• Task statement: Reproduce the records verbatim from their first line through the line that contains "The width and height of the screenshot is (1909, 947).", including both of those lines.

• Data provided:

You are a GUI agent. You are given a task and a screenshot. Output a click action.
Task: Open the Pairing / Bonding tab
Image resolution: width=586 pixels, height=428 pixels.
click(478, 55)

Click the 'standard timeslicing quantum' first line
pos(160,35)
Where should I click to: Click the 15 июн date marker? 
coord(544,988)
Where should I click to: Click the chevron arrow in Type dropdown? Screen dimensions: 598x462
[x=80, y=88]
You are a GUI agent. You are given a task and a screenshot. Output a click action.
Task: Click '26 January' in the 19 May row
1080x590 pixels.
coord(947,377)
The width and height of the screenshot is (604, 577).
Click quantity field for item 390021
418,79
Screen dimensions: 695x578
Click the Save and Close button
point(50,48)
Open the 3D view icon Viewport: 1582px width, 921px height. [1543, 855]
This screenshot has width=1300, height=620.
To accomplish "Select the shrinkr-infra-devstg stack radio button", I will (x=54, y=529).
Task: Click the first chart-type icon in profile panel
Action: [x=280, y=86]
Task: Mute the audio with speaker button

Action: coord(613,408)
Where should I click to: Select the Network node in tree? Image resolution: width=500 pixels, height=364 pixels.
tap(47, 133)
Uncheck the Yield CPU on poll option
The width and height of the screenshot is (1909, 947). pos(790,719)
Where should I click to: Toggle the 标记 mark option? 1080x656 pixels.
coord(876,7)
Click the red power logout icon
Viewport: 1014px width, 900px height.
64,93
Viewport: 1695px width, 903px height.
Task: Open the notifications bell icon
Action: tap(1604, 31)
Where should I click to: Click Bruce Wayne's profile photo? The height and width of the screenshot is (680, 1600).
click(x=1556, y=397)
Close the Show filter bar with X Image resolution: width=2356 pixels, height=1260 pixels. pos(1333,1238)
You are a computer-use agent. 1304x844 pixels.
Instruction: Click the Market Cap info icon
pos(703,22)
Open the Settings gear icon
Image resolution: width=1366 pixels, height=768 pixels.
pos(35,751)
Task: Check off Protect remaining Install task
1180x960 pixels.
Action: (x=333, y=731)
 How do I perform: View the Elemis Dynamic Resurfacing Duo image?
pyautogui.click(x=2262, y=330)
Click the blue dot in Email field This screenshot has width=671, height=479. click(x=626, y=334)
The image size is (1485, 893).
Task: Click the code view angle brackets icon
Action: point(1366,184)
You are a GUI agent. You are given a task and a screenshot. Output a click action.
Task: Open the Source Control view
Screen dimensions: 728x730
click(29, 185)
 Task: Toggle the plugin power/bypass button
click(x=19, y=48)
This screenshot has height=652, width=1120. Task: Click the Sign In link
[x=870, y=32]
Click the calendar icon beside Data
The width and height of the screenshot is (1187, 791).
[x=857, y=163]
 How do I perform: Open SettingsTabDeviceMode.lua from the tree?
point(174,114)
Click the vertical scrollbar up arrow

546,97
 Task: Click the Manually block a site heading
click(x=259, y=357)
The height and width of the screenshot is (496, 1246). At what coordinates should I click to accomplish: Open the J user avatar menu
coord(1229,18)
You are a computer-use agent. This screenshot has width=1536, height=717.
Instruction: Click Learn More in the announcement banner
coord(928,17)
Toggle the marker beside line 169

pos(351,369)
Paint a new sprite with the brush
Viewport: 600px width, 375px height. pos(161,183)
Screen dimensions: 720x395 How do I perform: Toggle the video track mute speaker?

• Solution:
You are a GUI agent. You are given a task and a screenshot. Output a click action.
Task: Open the Pairing / Bonding tab
Image resolution: width=586 pixels, height=428 pixels.
click(478, 55)

Click the 'standard timeslicing quantum' first line
pos(160,35)
Where should I click to: Click the 15 июн date marker? 
coord(544,988)
Where should I click to: Click the chevron arrow in Type dropdown? Screen dimensions: 598x462
[x=80, y=88]
You are a GUI agent. You are given a task and a screenshot. Output a click action.
Task: Click '26 January' in the 19 May row
1080x590 pixels.
coord(947,377)
The width and height of the screenshot is (604, 577).
Click quantity field for item 390021
418,79
Screen dimensions: 695x578
Click the Save and Close button
point(50,48)
Open the 3D view icon Viewport: 1582px width, 921px height. [1543, 855]
This screenshot has width=1300, height=620.
To accomplish "Select the shrinkr-infra-devstg stack radio button", I will (x=54, y=529).
Task: Click the first chart-type icon in profile panel
Action: [x=280, y=86]
Task: Mute the audio with speaker button

Action: coord(613,408)
Where should I click to: Select the Network node in tree? Image resolution: width=500 pixels, height=364 pixels.
tap(47, 133)
Uncheck the Yield CPU on poll option
The width and height of the screenshot is (1909, 947). pos(790,719)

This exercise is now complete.